‘India’s offensive on eastern border message to terrorists’

New Delhi,  (IANS) India’s offensive against terrorists along its eastern border sends a message to them, the government said on Wednesday, even as defence ministry denied that “hot pursuit” was involved in the action.

Questions were raised if India would pursue a similar policy along its Western border with Pakistan, inviting a sharp reaction from the other side.

The operation conducted by the Indian Army on Tuesday involved two attacks along the Indo-Myanmar border, with the camps being located in Myanmarese territory.

Perceived as the largest cross-border operation yet by the Army, the attack resulted in several militants being killed with no loss of life on the Indian side.

Minister of State for Defence Rao Inderjit Singh denied any “hot pursuit” being involved in the operation, while Environment Minister Prakash Javadekar said it was a message to all terrorists.

“We did not use hot pursuit.
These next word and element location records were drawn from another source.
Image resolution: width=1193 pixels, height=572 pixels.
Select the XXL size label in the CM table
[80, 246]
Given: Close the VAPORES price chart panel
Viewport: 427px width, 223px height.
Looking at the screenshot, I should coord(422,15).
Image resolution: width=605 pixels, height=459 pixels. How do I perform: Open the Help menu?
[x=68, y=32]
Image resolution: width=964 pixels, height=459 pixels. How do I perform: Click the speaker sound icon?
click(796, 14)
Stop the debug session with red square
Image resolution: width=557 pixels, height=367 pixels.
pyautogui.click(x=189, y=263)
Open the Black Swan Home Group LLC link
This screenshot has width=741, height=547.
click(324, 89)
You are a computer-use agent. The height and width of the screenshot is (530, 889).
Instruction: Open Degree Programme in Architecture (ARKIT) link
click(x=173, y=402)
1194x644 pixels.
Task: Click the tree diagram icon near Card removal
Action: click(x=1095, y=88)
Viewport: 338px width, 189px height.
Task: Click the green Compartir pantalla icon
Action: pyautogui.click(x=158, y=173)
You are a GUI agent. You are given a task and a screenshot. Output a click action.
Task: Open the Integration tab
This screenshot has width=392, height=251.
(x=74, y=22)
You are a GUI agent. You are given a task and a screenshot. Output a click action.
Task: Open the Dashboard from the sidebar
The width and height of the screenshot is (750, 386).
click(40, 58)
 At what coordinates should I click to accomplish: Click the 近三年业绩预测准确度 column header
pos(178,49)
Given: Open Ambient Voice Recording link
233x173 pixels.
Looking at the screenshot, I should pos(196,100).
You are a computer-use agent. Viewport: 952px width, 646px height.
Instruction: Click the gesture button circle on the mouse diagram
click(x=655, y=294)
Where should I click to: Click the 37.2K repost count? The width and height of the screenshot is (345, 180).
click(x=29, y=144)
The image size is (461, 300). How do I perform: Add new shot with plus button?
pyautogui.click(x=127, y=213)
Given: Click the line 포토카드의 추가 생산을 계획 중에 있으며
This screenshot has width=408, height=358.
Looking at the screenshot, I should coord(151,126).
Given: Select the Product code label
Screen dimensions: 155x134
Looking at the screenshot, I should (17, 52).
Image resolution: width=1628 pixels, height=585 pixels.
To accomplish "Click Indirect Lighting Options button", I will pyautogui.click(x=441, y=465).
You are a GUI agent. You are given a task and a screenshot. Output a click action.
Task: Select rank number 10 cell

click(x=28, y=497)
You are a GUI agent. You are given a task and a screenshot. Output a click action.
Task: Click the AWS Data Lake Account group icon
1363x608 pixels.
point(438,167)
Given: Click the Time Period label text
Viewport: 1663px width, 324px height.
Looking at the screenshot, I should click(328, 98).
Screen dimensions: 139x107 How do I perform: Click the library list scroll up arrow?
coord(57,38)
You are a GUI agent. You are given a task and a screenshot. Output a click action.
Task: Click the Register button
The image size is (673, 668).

We contacted Burma (Myanmar) authorities before the attack,” Rao Inderjit said here.

Javadekar, speaking in Mumbai, said: “The military’s action against insurgents, with assistance from the Myanmarese government, speaks volumes about India’s resolve to fight terror. This is a lesson and a message to all the terror groups that India will not hesitate in going beyond its geographical borders to eliminate terrorists.”

Minister of State for Home Kiren Rijiju, termed it a fitting reply.

“The ilitary operation against extremist hideouts in Myanmar is a fitting reply for the ambush of Army soldiers,” Rijiju said.

“We must salute the work the army did… When something is done in national interest, we must support it and not discuss it in detail,” he added.

The Congress, however, said government must not politicise the issue.

“Indian Army has never said it has entered into Myanmar. What we would like to say that such things should never be politicised”, party spokesman Ajay Maken told reporters.

A sharp reaction, meanwhile, came from Pakistan, with Interior Minister Chaudhry Nisar saying India should not mistake the country for Myanmar.

“Pakistan Army is fully capable of responding to any adventurism,” said Nisar.

Army sources meanwhile said more such operations may be carried out in future based on intelligence reports.

“More such attacks may take place if there are intelligence inputs of a threat (of the kind of attack on June 4 in Manipur that claimed the lives of 18 Indian Army soldiers and injured many more). The forces are always ready for such operations,” a senior officer told IANS on condition of anonymity as he was not authorised to speak to the media.

Asked if a similar approach could be used on the Western border, highly placed officials said the situation on both sides is different.

“Defence and security strategy is something that evolves after one thinks through all the consequences of action or inaction; hence any premature celebration over the Myanmar swatting of terror groups would not only be wrong, but foolish,” an official close to the security establishment told IANS.

Former Army Chief Gen. V.P. Malik said India had the capability, but such operation on the Western border along with Pakistan may result in a small-scale war.

“We do have the capability (to launch similar attack along India-Pakistan border) but it does not mean we will react in that manner. It can escalate into a limited war, we have to be prepared for all those things in term of public opinion and international opinion,” Gen. Malik said.

According to sources, elements of 21 Para (SF) of the Parachute Regiment that carried out the strike on Tuesday did not suffer any losses but caused “significant casualties” among the terrorists.

Officially, the army has not released figures for militants killed in the attack but these are estimated to be between 15 and 25.

Sources said the camps that were attacked were a few kilometers inside Myanmar border, but refused to name the exact location.

The paratroopers were flown to the target in the indigenous Dhruv advanced light helicopters.